--- EXERCISE DATA Enclosed Below ---

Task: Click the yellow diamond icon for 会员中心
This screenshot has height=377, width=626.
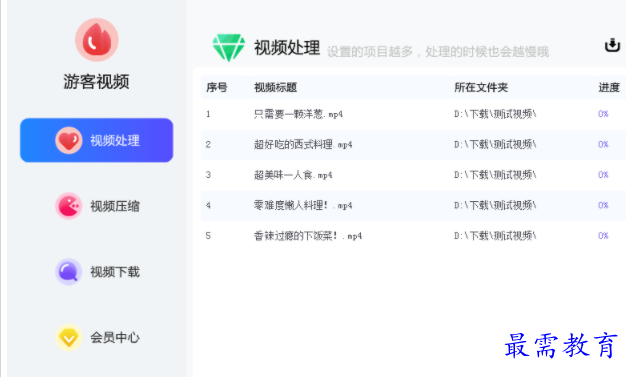Action: point(69,337)
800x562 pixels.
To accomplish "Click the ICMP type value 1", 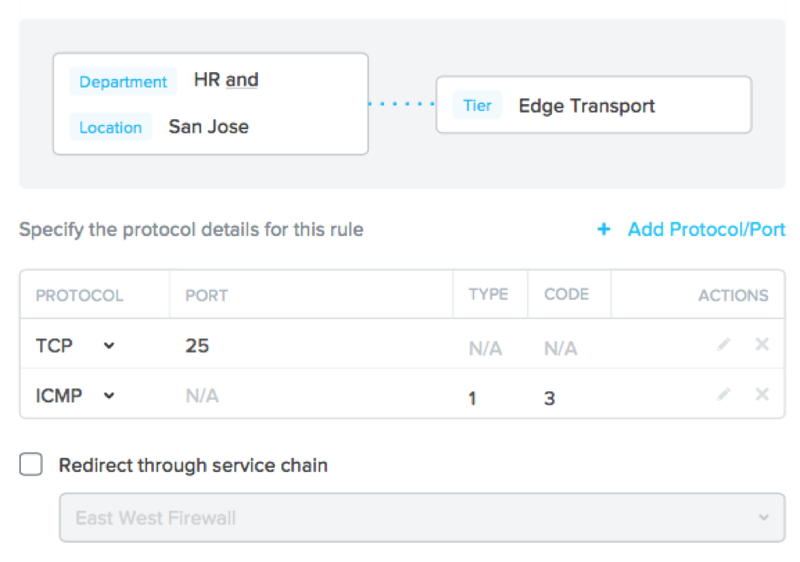I will click(472, 398).
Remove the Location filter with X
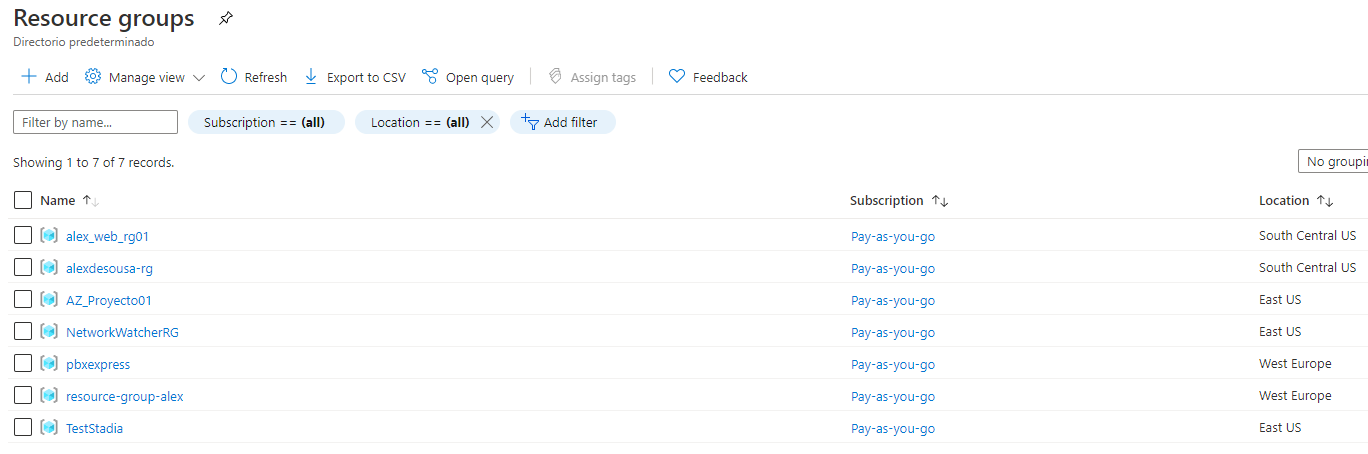 [x=487, y=122]
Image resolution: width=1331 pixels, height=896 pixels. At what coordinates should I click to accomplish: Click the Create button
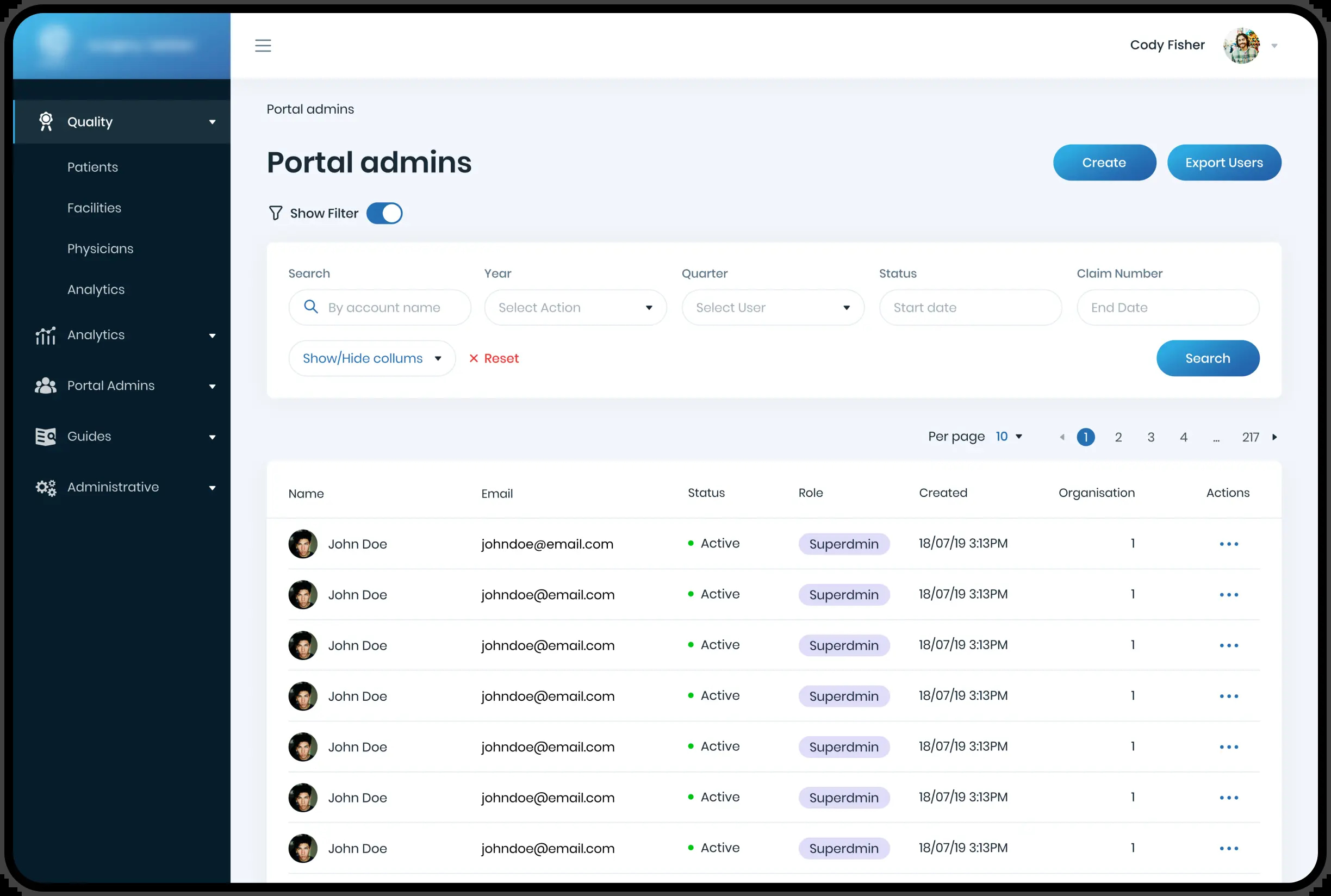(1104, 162)
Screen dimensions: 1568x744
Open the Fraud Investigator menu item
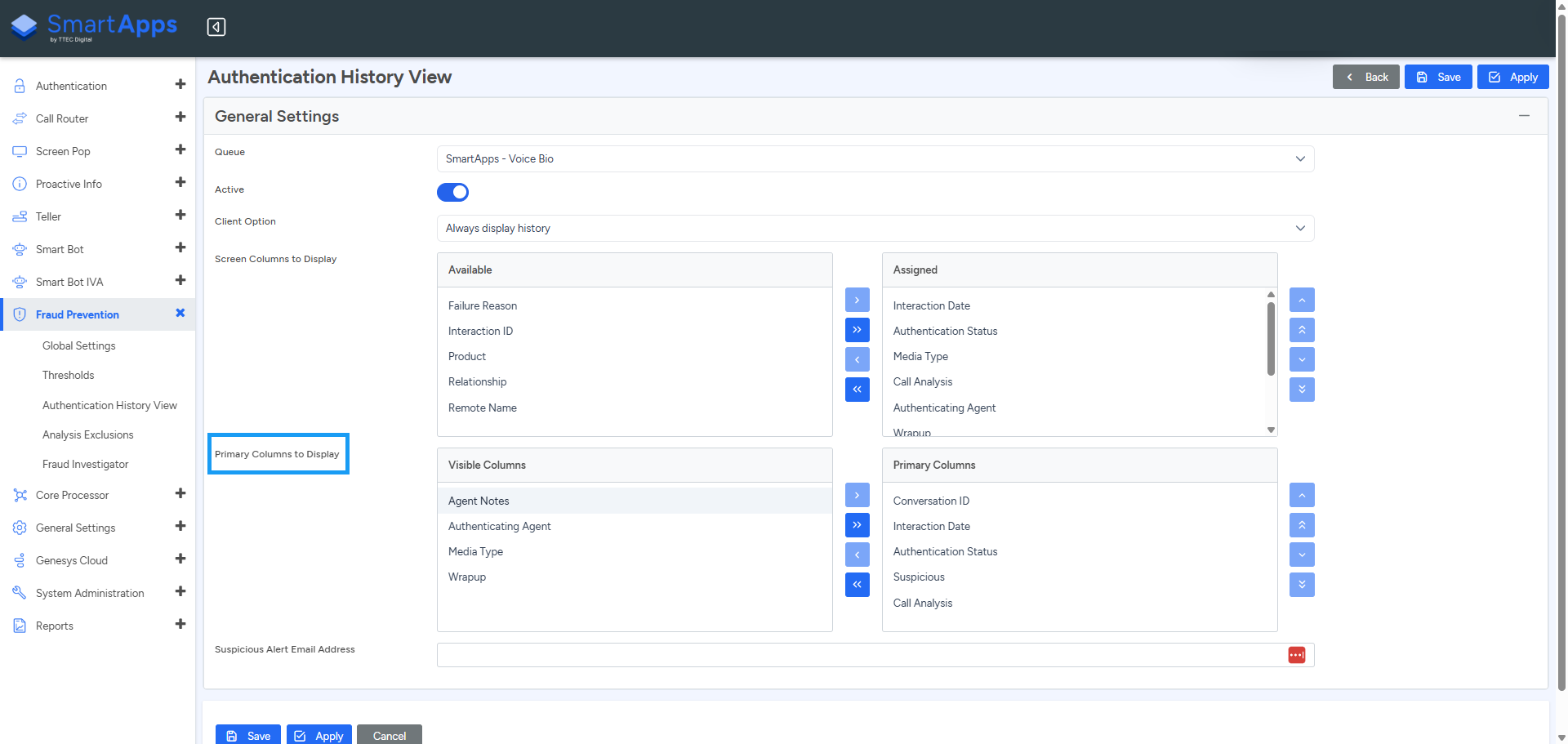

--- End of Enclosed EXERCISE DATA ---

▶ _INSTRUCTIONS TO FOLLOW_: If the records contain pictures, skip them, and transcribe exactly every line from the one with "Remove the Location filter with X" through the last line.

▶ _RESPONSE_:
Remove the Location filter with X
 [x=487, y=122]
Image resolution: width=1331 pixels, height=896 pixels. At what coordinates should I click to accomplish: Click the Create button
(1104, 162)
Screen dimensions: 1568x744
Open the Fraud Investigator menu item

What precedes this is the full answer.